La cour d’appel d’Anvers a examiné l’affaire à la lumière de la nouvelle loi pénale sexuelle. L’ancien article 380 du Code pénal ayant été abrogé, les faits ont été requalifiés en proxénétisme sur pied de l’article 433quater/1 :

- organiser la prostitution d’autrui dans le but d’en retirer un avantage, sauf dans les cas prévus par la loi ;

- promouvoir, inciter, favoriser ou faciliter la prostitution dans le but de retirer, directement ou indirectement, un avantage anormal économique ou tout autre avantage anormal ;

- prendre des mesures pour empêcher ou rendre plus difficile l’abandon de la prostitution.

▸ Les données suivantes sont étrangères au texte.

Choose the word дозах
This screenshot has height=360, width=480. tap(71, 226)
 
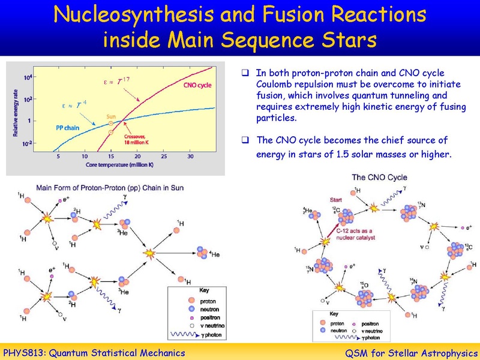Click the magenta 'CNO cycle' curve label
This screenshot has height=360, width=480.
pos(196,85)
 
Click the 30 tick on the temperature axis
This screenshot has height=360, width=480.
pos(190,157)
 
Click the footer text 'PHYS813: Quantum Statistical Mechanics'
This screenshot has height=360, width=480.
pos(95,352)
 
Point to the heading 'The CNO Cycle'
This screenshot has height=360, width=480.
pos(379,178)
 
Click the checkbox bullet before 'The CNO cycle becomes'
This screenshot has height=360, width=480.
pos(245,140)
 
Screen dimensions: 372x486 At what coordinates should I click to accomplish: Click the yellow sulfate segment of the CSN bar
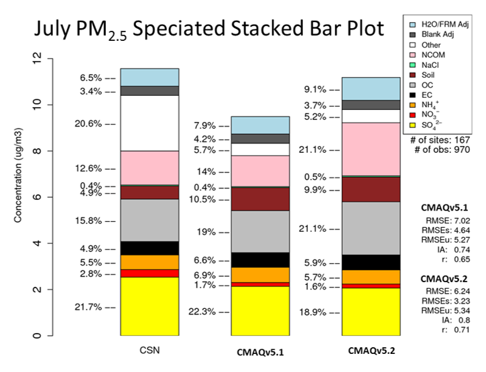149,306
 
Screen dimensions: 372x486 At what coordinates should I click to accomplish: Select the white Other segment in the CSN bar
149,123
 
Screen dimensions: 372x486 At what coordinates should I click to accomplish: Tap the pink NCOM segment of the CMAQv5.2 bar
371,149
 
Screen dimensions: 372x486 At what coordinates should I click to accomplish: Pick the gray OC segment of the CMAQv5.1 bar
261,231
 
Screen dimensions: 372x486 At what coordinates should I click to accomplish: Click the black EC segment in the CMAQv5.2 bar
371,262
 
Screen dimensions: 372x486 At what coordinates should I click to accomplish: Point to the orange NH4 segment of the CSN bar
149,262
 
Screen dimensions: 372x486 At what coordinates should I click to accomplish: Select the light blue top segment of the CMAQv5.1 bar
261,125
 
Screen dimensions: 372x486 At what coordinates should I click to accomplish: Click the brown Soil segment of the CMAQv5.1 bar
261,198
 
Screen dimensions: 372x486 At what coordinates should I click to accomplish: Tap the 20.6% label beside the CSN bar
88,123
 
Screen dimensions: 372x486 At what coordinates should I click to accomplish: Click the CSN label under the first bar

Par conséquent, le fait que le prévenu ait amené l’une des filles à un rendez-vous de prostitution n’était plus punissable. Il a donc été déchargé de toute poursuite pour ces faits.

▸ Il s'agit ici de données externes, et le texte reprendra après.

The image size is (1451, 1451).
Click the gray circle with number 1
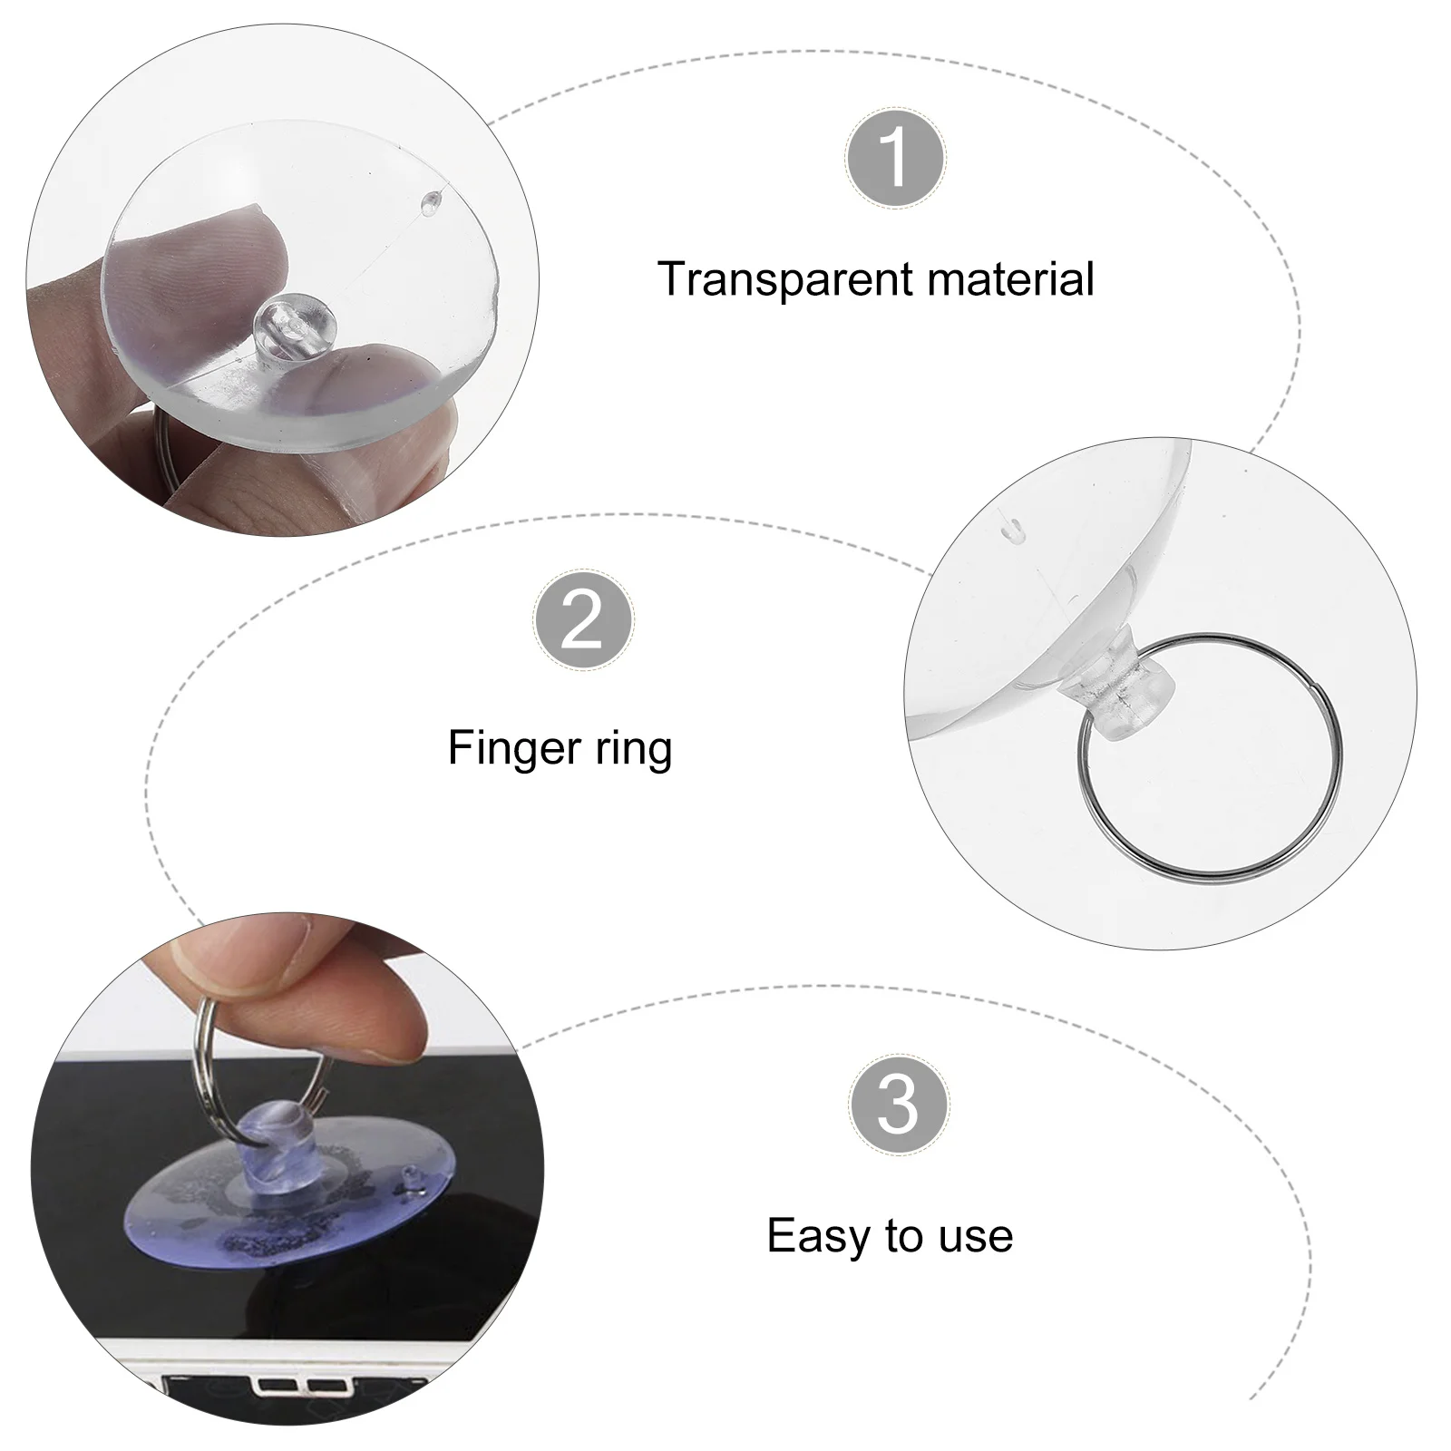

La cour a également confirmé que le délai raisonnable avait été dépassé en dépit de la complexité de l’affaire et du fait qu’il n’y avait pas eu de périodes d’inactivité, et elle en a tenu compte lors de la détermination de la peine.

La cour n’a pas mis en doute les déclarations crédibles et cohérentes de tous les témoins impliqués. Le prévenu recherchait délibérément des femmes en difficulté en raison de leur dépendance à la drogue, de leur manque d’argent ou du fait qu’elles n’avaient pas de toit. Le prévenu s’est empressé de leur venir en aide en leur fournissant de l’argent, des biens et/ou un toit, puis a exploité leur faiblesse pour avoir des rapports sexuels hard avec elles, que ce soit en échange ou non d’une rémunération ou d’une compensation en nature.

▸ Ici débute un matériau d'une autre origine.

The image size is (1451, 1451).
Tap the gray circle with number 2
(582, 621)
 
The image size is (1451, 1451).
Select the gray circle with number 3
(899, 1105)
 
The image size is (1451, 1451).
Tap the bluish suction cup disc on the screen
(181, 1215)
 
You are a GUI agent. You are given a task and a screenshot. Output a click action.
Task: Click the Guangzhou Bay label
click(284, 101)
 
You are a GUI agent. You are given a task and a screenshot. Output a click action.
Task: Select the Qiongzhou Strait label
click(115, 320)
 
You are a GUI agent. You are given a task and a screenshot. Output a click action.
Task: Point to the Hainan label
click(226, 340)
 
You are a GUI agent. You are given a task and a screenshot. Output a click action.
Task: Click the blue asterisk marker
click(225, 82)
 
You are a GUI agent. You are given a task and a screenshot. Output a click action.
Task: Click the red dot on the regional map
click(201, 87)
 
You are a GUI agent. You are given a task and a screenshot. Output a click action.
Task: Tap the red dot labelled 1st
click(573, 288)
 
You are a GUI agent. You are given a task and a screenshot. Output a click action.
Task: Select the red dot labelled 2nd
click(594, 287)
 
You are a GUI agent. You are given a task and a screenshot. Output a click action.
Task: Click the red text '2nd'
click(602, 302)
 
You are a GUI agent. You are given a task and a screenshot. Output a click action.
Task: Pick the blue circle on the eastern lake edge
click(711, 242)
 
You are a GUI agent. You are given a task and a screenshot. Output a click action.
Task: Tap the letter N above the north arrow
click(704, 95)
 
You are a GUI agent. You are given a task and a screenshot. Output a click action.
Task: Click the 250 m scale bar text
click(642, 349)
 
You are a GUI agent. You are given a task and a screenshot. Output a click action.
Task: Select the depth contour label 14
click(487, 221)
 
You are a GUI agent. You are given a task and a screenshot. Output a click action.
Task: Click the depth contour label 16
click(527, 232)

Certaines de ces femmes ont ensuite été exploitées dans la prostitution, n’ayant pas d’autre choix, compte tenu de leur situation précaire, que de s’y soumettre. Lorsqu’il entretenait une relation avec la deuxième prévenue, il lui laissait le soin de s’occuper des aspects pratiques de l’exploitation des victimes.

La cour a motivé, pour chaque fille, en quoi il était question de traite des êtres humains. Ainsi, le prévenu avait recruté (dans un centre pour personnes sans-abri), hébergé et logé l’une des victimes dans un hôtel dans le but d’exploiter sa prostitution. Il l’a fait à un moment où elle était sans abri et avait des problèmes financiers, ce qui lui a permis de la contrôler et d’abuser de sa situation précaire. Le fait que la victime ait contacté elle-même et volontairement le prévenu et lui ait demandé de l’aide n’y change rien. Le fait que la victime se soit déjà livrée à des activités sexuelles par le passé n’importe pas davantage. La cour a estimé que les faits de traite des êtres humains étaient établis.

La cour a réformé la peine en la portant à cinq ans d’emprisonnement, dont trois avec sursis, et à une amende de 18.000 euros. Le prévenu a dû verser aux deux victimes respectivement une indemnisation de 15.000 euros et de 3.500 euros à titre de dommages matériels et moraux confondus.